Reto a.
Según el fragmento, ¿qué porcentaje de los potenciales beneficiarios recibe el bono cultural para los jóvenes de 18 años?

Fragmento para leer.
Se pone en marcha, por ejemplo, el bono cultural para los jóvenes de 18 años. Al poco tiempo, sin embargo, descubrimos que solo el 57% de los potenciales beneficiarios lo recibe. Hemos visto, igualmente, que el ingreso mínimo vital ha tenido graves dificultades en su puesta en práctica debido a la complicación de los trámites burocráticos y la falta de recursos organizativos para gestionarlo adecuadamente. El Gobierno pensó que lo recibirían unos dos millones de personas, pero en la práctica solo lo consiguen alrededor de la mitad. En este mismo ámbito de las ayudas sociales, el Estado no ha sido capaz de cumplir los compromisos adquiridos en la ley de dependencia hace ya más de una década. Se estima que unas 300.000 personas están en lista de espera para recibir estas ayudas. En la Comunidad de Madrid se lanza un plan de ayudas a la natalidad, pero menos de la mitad de quienes estaba previsto que lo solicitaran lo ha hecho. A la vista de todos los problemas de diseño e implementación que arrastran muchas de nuestras políticas sociales, tanto a nivel autonómico como nacional, no debería ser tan sorprendente que tengamos un Estado de bienestar poco eficiente, es decir, que redistribuye menos riqueza y oportunidades de lo que se espera de él. En términos comparados, tenemos un sistema fiscal y un Estado de bienestar con una capacidad redistributiva muy limitada: la mayor parte de las ayudas públicas acaban en las clases medias, no llegan a quienes más las necesitan, en parte por errores de diseño y en parte porque muchos de los potenciales beneficiarios de las ayudas se pierden en el laberinto burocrático.

Registros de una fuente de datos.
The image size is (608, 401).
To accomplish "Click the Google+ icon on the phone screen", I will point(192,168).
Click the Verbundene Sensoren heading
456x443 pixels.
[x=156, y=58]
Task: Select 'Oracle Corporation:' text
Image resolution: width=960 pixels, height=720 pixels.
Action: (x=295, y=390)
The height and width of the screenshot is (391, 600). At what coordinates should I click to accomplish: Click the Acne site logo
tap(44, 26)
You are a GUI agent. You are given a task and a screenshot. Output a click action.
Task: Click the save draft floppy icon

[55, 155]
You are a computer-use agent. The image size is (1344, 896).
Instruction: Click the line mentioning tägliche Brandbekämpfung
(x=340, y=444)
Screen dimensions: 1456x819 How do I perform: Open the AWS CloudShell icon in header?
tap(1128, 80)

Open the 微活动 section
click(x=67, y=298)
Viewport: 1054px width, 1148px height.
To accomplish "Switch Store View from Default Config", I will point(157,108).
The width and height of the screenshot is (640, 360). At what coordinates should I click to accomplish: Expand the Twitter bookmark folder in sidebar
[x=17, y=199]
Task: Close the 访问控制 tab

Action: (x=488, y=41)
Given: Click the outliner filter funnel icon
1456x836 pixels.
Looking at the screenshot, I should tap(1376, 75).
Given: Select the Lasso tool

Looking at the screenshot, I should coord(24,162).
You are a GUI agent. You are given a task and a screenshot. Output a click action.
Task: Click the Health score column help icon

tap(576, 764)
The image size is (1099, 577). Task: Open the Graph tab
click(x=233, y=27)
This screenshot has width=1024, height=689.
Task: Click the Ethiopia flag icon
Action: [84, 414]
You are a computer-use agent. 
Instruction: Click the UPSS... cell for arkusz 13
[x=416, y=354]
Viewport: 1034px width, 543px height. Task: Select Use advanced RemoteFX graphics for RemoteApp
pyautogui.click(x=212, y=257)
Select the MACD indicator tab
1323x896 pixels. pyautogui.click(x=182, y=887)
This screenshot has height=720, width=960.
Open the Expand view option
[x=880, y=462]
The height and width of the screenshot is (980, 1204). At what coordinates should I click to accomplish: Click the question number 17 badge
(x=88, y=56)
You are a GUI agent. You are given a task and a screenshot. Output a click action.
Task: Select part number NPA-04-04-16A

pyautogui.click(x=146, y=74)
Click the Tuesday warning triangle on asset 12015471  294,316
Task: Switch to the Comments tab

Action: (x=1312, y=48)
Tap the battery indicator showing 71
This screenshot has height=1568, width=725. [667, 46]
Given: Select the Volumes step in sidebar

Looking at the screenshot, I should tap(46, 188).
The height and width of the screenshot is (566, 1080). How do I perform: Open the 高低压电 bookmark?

Reto b.
Vuelve a escribir sin cambios las entradas, desde la línea que contiene "Task: Switch to the Comments tab" hasta la última línea de las entradas, ambas incluidas.

Respuesta a.
Solo el 57%.

Respuesta b.
Task: Switch to the Comments tab

Action: (x=1312, y=48)
Tap the battery indicator showing 71
This screenshot has height=1568, width=725. [667, 46]
Given: Select the Volumes step in sidebar

Looking at the screenshot, I should tap(46, 188).
The height and width of the screenshot is (566, 1080). How do I perform: Open the 高低压电 bookmark?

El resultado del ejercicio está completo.